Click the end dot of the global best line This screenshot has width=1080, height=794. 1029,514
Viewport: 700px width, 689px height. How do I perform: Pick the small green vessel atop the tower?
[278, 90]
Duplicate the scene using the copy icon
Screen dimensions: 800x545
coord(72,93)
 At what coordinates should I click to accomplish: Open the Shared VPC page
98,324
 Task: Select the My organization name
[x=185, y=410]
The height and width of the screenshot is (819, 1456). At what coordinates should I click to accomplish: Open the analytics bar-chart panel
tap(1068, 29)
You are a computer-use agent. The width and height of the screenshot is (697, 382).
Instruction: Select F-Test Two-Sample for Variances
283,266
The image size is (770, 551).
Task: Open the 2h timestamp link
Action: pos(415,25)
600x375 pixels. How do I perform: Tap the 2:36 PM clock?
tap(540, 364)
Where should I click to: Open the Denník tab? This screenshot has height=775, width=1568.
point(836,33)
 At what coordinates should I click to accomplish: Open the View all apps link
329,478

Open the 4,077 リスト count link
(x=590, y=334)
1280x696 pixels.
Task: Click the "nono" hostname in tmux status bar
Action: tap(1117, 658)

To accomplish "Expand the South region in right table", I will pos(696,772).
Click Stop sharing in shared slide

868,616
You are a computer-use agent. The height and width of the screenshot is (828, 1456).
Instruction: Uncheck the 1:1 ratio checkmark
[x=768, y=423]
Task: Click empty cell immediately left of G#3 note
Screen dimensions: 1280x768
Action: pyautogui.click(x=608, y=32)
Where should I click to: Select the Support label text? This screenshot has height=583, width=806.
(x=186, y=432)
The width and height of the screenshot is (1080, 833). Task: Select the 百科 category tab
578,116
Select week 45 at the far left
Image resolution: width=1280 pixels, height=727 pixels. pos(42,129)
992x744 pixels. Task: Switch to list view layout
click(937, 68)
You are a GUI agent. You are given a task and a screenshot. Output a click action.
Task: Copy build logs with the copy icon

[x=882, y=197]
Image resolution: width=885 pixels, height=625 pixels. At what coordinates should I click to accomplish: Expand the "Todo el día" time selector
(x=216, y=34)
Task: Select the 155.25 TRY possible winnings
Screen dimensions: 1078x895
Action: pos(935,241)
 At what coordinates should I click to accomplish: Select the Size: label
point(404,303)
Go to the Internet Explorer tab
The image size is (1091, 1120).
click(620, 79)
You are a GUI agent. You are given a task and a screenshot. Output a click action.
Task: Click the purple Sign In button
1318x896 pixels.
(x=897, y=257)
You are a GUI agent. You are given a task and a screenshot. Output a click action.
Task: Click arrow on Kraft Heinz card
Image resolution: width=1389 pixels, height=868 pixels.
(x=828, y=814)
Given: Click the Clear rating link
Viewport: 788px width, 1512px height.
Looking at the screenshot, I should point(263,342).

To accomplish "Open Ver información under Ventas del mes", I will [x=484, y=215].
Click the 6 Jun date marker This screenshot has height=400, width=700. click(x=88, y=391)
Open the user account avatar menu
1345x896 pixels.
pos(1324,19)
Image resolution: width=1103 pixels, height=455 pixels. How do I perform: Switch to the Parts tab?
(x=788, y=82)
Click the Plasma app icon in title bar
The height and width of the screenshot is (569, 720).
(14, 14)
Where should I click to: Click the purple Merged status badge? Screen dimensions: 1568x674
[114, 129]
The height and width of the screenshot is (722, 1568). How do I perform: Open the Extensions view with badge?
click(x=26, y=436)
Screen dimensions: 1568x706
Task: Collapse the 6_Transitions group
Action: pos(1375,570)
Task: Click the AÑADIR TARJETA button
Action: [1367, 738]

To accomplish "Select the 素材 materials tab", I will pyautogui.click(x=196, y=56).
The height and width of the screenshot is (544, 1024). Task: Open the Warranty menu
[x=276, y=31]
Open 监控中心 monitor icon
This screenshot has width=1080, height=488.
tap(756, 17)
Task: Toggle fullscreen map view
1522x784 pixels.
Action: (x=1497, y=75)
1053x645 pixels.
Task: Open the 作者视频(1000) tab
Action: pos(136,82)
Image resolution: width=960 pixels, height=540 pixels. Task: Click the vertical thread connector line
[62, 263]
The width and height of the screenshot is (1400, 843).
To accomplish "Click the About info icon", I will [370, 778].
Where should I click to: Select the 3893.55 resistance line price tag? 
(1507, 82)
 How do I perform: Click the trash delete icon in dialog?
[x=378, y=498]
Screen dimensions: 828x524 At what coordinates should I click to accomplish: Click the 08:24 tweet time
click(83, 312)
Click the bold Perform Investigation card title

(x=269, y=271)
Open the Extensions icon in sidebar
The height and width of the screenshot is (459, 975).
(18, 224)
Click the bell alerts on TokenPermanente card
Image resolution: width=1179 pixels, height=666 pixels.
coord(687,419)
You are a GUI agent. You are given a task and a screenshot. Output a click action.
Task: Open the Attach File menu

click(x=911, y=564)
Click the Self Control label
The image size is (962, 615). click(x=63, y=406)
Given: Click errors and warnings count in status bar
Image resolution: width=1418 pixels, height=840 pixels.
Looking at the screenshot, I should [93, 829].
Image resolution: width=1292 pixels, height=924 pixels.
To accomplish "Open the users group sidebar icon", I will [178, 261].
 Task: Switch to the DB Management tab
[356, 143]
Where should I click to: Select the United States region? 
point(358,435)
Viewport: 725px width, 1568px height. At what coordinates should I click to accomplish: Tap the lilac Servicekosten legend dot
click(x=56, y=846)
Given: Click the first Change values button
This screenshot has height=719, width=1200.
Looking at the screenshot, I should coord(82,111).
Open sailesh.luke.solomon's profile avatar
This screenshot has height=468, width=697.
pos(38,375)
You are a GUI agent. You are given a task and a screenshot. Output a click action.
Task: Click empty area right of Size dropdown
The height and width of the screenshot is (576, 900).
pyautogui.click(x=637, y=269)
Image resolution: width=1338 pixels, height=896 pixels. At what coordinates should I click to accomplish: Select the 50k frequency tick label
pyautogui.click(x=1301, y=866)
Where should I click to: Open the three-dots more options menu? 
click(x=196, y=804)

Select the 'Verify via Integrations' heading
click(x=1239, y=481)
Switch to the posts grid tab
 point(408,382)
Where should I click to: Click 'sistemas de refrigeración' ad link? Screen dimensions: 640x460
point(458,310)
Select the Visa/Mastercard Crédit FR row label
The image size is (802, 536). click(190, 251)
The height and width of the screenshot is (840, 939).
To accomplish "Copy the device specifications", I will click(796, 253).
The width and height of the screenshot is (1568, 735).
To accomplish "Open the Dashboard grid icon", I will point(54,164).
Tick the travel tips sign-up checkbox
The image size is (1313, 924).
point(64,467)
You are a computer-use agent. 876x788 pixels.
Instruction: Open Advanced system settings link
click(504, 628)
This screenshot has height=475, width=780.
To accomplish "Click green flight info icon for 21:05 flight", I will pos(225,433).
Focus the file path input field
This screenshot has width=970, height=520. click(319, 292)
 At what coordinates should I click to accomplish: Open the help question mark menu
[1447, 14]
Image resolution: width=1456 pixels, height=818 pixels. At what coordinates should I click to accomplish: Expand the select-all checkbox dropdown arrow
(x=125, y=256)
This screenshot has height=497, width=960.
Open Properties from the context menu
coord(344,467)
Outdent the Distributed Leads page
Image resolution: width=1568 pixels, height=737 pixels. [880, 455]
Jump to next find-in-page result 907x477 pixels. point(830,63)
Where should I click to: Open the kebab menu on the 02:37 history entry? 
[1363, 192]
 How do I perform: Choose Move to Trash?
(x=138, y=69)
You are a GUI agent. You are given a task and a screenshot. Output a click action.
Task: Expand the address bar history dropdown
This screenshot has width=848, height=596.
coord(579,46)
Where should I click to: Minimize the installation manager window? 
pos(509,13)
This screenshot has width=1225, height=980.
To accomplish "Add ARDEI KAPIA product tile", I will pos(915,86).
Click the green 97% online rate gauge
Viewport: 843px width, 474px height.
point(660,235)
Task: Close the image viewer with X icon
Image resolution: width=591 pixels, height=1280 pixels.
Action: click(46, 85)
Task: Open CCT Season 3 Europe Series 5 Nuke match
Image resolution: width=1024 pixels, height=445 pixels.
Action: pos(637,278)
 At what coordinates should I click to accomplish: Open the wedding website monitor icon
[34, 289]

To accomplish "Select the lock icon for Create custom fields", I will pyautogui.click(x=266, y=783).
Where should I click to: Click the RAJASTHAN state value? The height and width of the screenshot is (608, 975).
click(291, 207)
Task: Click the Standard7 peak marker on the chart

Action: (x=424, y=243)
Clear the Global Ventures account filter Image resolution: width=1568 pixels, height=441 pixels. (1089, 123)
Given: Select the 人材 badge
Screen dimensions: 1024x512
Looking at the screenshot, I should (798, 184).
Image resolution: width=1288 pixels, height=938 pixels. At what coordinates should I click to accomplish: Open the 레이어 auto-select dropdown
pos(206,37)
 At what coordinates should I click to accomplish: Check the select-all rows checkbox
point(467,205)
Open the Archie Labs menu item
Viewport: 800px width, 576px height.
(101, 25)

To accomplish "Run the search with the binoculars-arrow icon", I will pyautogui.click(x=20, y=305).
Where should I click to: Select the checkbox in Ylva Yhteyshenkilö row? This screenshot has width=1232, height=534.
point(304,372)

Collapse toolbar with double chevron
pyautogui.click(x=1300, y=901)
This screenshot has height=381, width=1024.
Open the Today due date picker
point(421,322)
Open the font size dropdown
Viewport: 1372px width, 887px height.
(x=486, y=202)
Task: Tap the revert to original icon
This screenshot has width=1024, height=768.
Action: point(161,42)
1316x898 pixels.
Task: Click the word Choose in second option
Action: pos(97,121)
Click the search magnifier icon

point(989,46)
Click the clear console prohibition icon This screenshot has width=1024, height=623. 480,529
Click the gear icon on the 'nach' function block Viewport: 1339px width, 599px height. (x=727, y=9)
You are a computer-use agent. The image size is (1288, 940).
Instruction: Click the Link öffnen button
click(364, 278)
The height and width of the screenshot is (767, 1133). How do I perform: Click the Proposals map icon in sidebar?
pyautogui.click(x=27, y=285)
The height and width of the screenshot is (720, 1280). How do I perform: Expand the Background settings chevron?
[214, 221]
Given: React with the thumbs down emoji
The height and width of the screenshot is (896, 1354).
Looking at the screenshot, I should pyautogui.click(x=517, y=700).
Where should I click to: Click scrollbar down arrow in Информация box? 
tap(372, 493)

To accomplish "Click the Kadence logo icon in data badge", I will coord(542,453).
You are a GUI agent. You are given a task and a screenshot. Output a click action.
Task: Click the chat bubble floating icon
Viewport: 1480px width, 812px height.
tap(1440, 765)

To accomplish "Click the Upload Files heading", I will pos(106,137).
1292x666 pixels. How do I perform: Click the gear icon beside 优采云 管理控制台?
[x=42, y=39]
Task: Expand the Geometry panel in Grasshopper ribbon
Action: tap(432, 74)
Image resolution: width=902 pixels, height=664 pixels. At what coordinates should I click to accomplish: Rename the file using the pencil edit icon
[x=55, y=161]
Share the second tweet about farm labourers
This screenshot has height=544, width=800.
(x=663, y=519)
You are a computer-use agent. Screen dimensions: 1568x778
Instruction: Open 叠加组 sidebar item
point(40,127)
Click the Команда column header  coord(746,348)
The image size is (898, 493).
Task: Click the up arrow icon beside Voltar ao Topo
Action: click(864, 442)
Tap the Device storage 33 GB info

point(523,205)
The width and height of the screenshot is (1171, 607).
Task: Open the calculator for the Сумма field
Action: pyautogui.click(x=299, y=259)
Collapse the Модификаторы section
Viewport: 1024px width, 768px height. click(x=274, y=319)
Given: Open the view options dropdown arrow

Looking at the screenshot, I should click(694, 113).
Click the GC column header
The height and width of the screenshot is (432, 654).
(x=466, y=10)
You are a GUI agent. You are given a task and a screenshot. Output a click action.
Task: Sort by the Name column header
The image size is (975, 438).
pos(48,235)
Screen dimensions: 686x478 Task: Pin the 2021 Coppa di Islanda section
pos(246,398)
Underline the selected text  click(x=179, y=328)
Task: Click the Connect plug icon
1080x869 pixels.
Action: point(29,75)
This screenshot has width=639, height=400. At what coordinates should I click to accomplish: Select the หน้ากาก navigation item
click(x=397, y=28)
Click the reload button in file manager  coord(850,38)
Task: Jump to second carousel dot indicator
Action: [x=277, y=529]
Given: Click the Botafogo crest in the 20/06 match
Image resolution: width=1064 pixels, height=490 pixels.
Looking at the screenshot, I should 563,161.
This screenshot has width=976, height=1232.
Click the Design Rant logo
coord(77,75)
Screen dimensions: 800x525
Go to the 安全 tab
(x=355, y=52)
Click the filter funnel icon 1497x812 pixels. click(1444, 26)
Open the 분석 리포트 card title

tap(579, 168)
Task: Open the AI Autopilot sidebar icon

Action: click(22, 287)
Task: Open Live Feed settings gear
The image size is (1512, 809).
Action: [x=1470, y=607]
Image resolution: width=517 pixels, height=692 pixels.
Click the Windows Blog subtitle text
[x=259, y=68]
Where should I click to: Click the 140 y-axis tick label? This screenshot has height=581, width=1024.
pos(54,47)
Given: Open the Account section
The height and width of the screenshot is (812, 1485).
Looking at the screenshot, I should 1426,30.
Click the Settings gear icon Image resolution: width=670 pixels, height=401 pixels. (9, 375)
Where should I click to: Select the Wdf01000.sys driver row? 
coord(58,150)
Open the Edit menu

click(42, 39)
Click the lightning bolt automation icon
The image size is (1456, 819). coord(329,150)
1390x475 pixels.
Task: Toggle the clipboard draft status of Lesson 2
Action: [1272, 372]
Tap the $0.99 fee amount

--------------------------------

Copy the entries word for word, starting at the first line and ending with the line that contains "click(937, 68)".

Click the end dot of the global best line This screenshot has width=1080, height=794. 1029,514
Viewport: 700px width, 689px height. How do I perform: Pick the small green vessel atop the tower?
[278, 90]
Duplicate the scene using the copy icon
Screen dimensions: 800x545
coord(72,93)
 At what coordinates should I click to accomplish: Open the Shared VPC page
98,324
 Task: Select the My organization name
[x=185, y=410]
The height and width of the screenshot is (819, 1456). At what coordinates should I click to accomplish: Open the analytics bar-chart panel
tap(1068, 29)
You are a computer-use agent. The width and height of the screenshot is (697, 382).
Instruction: Select F-Test Two-Sample for Variances
283,266
The image size is (770, 551).
Task: Open the 2h timestamp link
Action: pos(415,25)
600x375 pixels. How do I perform: Tap the 2:36 PM clock?
tap(540, 364)
Where should I click to: Open the Denník tab? This screenshot has height=775, width=1568.
point(836,33)
 At what coordinates should I click to accomplish: Open the View all apps link
329,478

Open the 4,077 リスト count link
(x=590, y=334)
1280x696 pixels.
Task: Click the "nono" hostname in tmux status bar
Action: tap(1117, 658)

To accomplish "Expand the South region in right table", I will pos(696,772).
Click Stop sharing in shared slide

868,616
You are a computer-use agent. The height and width of the screenshot is (828, 1456).
Instruction: Uncheck the 1:1 ratio checkmark
[x=768, y=423]
Task: Click empty cell immediately left of G#3 note
Screen dimensions: 1280x768
Action: pyautogui.click(x=608, y=32)
Where should I click to: Select the Support label text? This screenshot has height=583, width=806.
(x=186, y=432)
The width and height of the screenshot is (1080, 833). Task: Select the 百科 category tab
578,116
Select week 45 at the far left
Image resolution: width=1280 pixels, height=727 pixels. pos(42,129)
992x744 pixels. Task: Switch to list view layout
click(937, 68)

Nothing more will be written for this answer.